Have you ever wanted to do something so bad for a really long time, and then the stars align, and then it just happens, with no warning or precedence? Can you imagine my excitement?? Visiting Barcelona was literally a dream come true.
I luckily had a friend in this city as well, so after stepping off the plane, we spent the afternoon laying out by her rooftop pool in sunny 80-degree weather. Then dinnertime at 10pm, which is totally a normal Spanish thing to do, at a lovely restaurant, Agua, in ocean-side Barceloneta.
We finished dinner around 1am, again which is totally a normal Spanish occurrence. And since it was close by, we were going to just walk by and check out the strip of bars and clubs at Port Olympic before we headed home since I was pretty tired from getting over my recent illness and still a bit jet-lagged.
Alas, when in Barcelona, do as the barcelonés do.. and go bar-hopping. (Well, not so much the natives, in this area, it was mostly the tourists, but you get the point.) We ended up just stopping in at all the different bars and clubs – Techno, Hip-hop, Pop, Electronica, Irish bars, Salsa, Naughty nurses and doctors-themed… you name it, they had it, we saw it.
European men are very in-your-face and grabby. They grab arms, waists, touch your face, there are no limits. It’s constant ducking and dodging and slipping through grasps while using your girlfriends as bodyguards. One guy, as he was walking by, put his hand on my cheek, and goes “Chinitaaaa” accompanied by a big grin. In my head, I automatically translated it as little Chinese person, which it technically is. But my Spanish friend immediately saw my wheels turning and exclaimed, Don’t worry! It’s a term of endearment!
Basically, anything with -ita (little/smallness) at the end of it in Spanish is a term of endearment.

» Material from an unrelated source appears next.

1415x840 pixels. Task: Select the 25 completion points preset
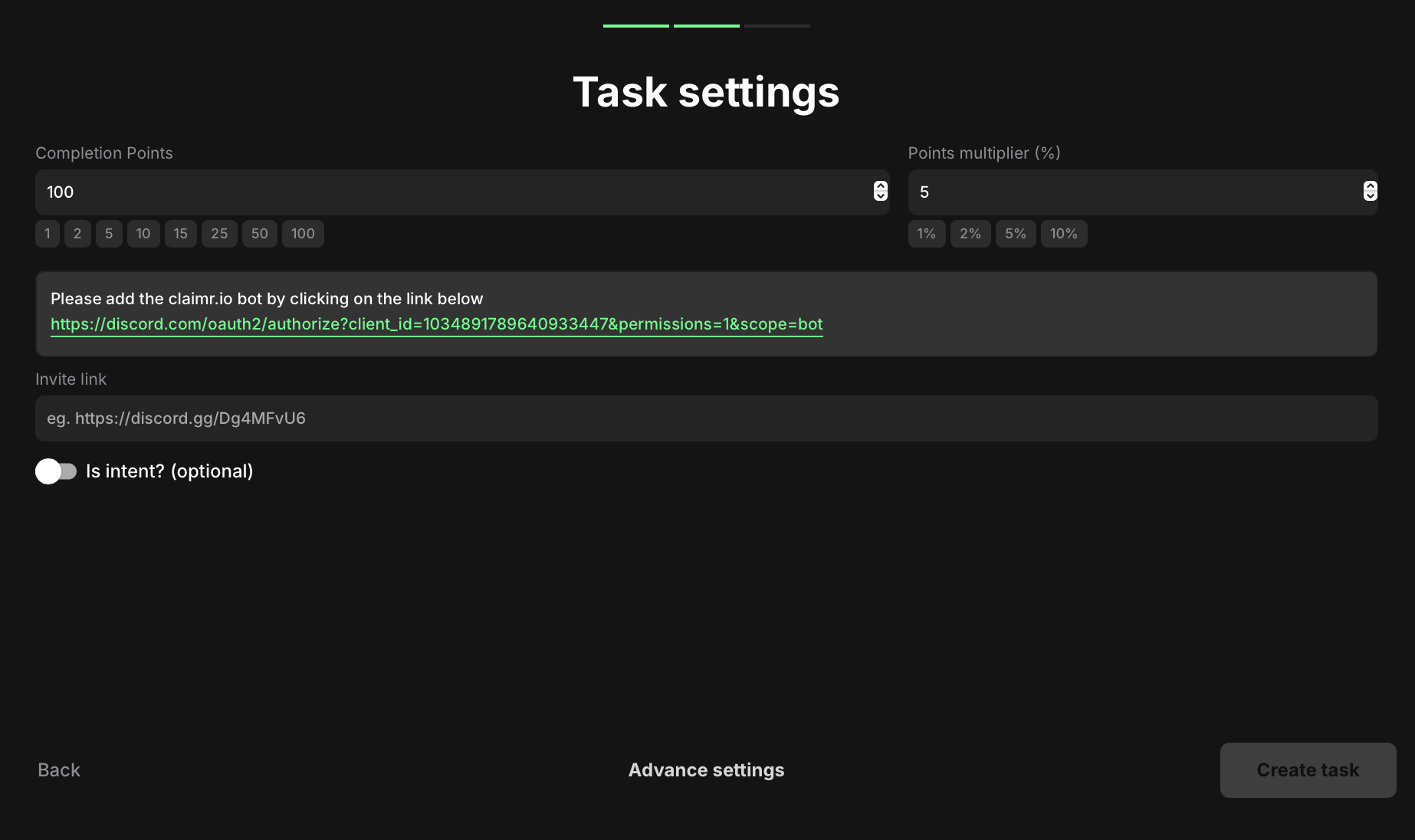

Gordita. (little fattie) Mamacita. (little mama). Chiquita. (little woman). A chinese person would be chino in Spanish, therefore chinita. So if you’re ever in a Spanish-speaking country, and someone calls you something that you may think is racial or offensive, but there’s an -ita at the end of it, it’s ok! They’re just calling you what it is because there’s no need to sugar-coat or PC it, but they really do mean it with love and affection.
Anyways, the normal Spanish thing in 24-hour all day, all night Barcelona is to stay up til the next day and go straight to brunch. But as a tourist, I waved my white flag at 5am and went to bed.
But brunch was definitely had the next day (at 2pm)
Then we went to the beach club Mac Arena Mar and drank piña coladas on cabana beds while a DJ pulsed techno music until the sun went down.
P.S. The title is from a song that kept playing at the clubs. I think it sums up weekends in Barcelona for most people, including this one.